Dakon understood the king’s caution, however. Sachakans would most likely be amused if Kyralians caught a few of their misbehaving ichani and threw them out of the country. But if Kyralians dared to kill Sachakans for merely attacking one little village and slaughtering a few commoners, the Sachakans might decide the empire needed to put their neighbour back in its place.
And if the Sachakan emperor’s grip on his own people was as weak as it was rumoured to be, he would not be able to stop them.
The sun warmed Stara’s back as the wagon climbed the shoulder of the hill. As the horses hauling the heavily laden vehicle reached the top of the rise, the view beyond was revealed, and the young woman caught her breath.
A great city fanned out over the land before her. At the limit of its spread was the coast, and the dark sea lay beyond. The apex of the fan was the mouth of a river. The buildings and roads that radiated from that point were linked by the concentric curves of connecting thoroughfares.
Arvice. She smiled. The largest city ever built. I’m home at last.
She had waited fifteen years for this. Fifteen long years since her father had taken her and her mother to Elyne and left them there. Now, at last, he had sent for her, as he had promised so long ago.
As the line of wagons continued down the other side of the rise it moved into shadow. She shivered and drew her shawl up around her shoulders. For fifteen years of her life the sun had set over water, painting the city of Elyne gold and red. Now if she wanted to see a spectacular meeting of sun and water she would have to wake early enough to catch the dawn.
It feels like I’ve travelled from one side of the world to the other.
The climate was similar in Elyne and southern Sachaka, however. She almost wished it wasn’t. The same kinds of plants fed the same kinds of animals. The same types of trees bore the same kinds of fruit stolen by the same kinds of birds. The same views of fertile farmland surrounded her. Only occasionally did she notice something unfamiliar and exotic – an unknown bird, or a strange tree.

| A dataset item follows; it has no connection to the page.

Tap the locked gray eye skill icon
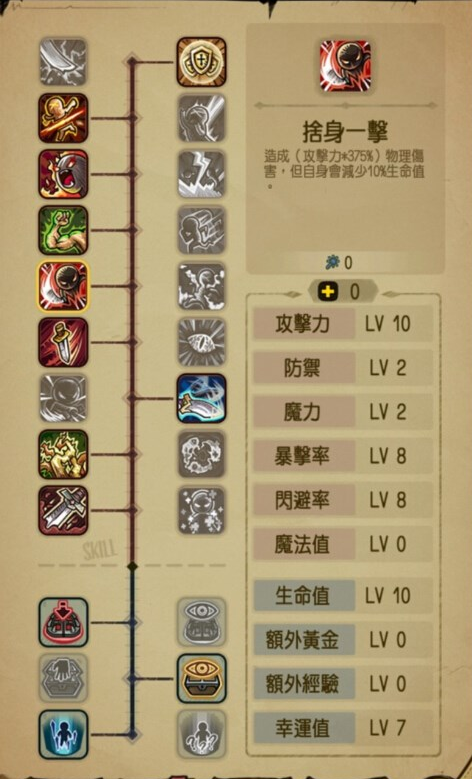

The mountains had been more exciting and interesting, with their cold stone precipices, towering spires, and trees that sprang stunted and twisted from impossibly steep inclines. The wind had sung with the voice of a demented, ageless woman and the air had been crisp and clean.
Once or twice the wagon drivers had spotted distant figures on unfeasibly high paths above. Ichani, they said. They had assured her there was little chance they’d be robbed. The ichani had no use for the dyestuff her father traded, and even if they had been tempted to steal it to sell, the pottery jugs it was transported in were too heavy and fragile to be worth carrying along those precarious mountain tracks. They knew there’d be no money on the wagon, and minimal food.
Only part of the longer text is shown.